Data extract:
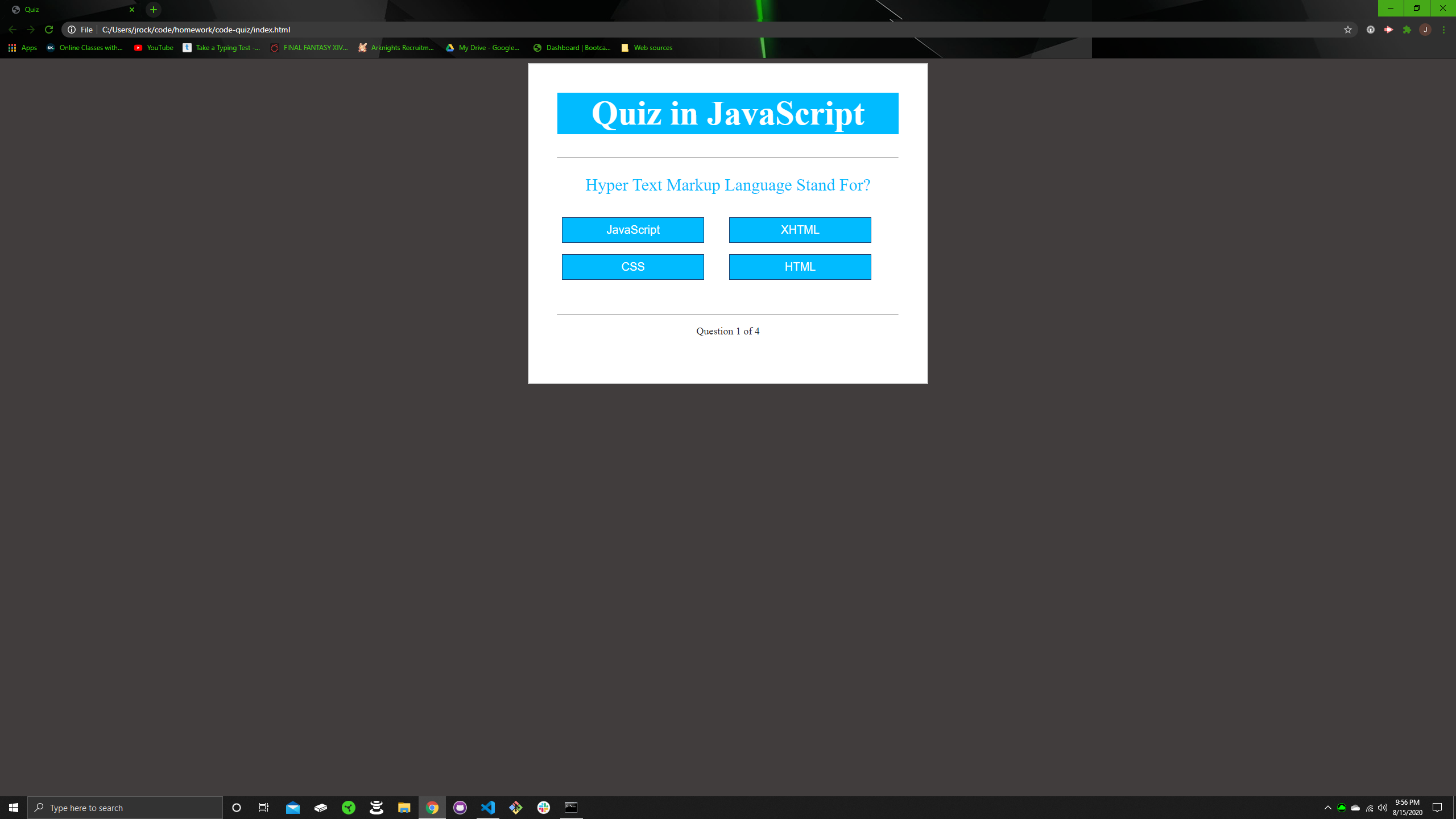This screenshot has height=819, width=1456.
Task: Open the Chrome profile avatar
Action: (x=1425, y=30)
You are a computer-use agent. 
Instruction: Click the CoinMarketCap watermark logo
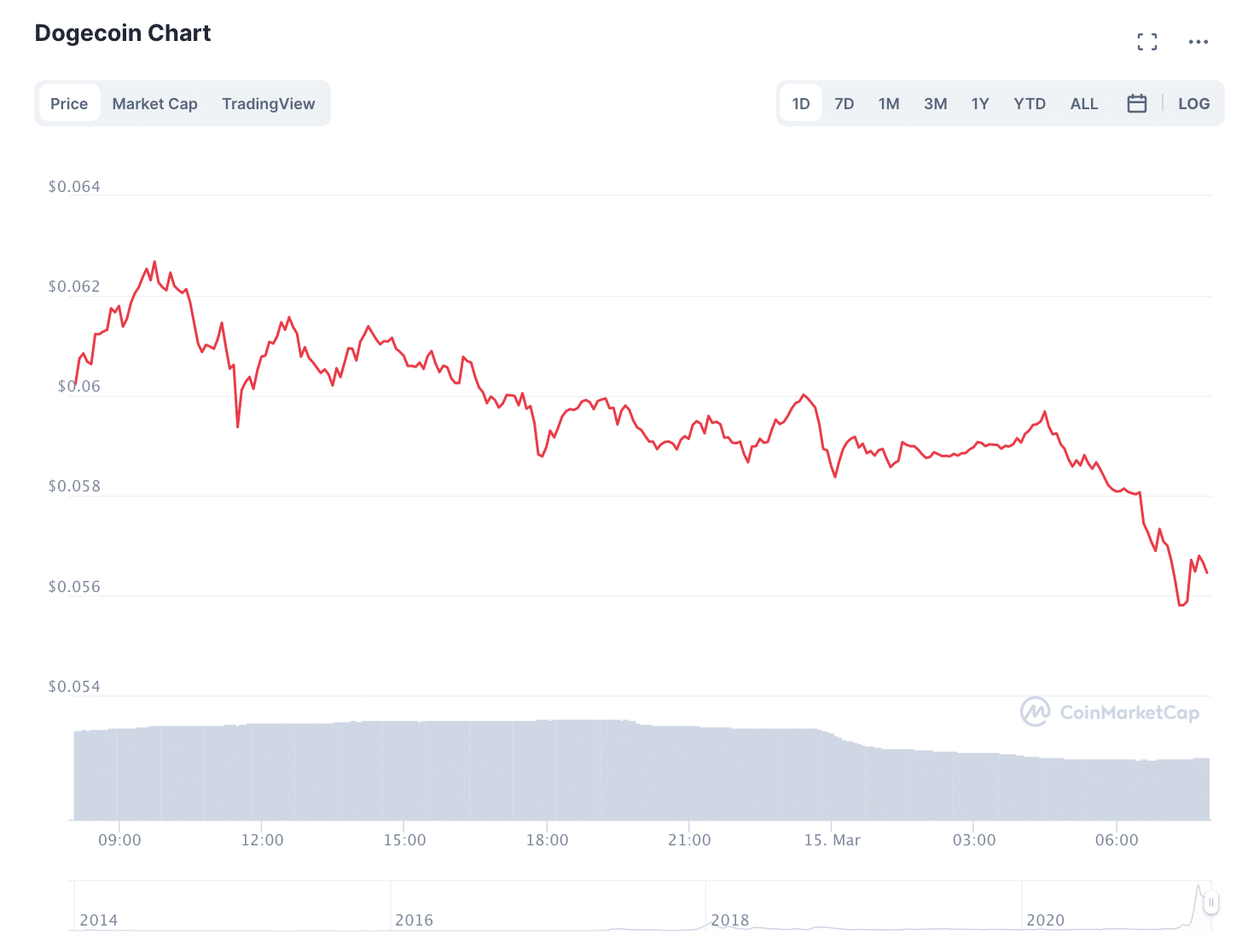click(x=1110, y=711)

...

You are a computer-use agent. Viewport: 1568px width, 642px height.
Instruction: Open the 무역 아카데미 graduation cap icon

What this task involves: Format the part of the records that opens with the line containing "You are a computer-use agent. Viewport: 1568px" and closes with the line containing "Instruction: Open the" as a Markdown table with the columns Num and Content, one row per line, leaving out blank lines.

Result:
| Num | Content |
|---|---|
| 1 | You are a computer-use agent. Viewport: 1568px width, 642px height. |
| 2 | Instruction: Open the 무역 아카데미 graduation cap icon |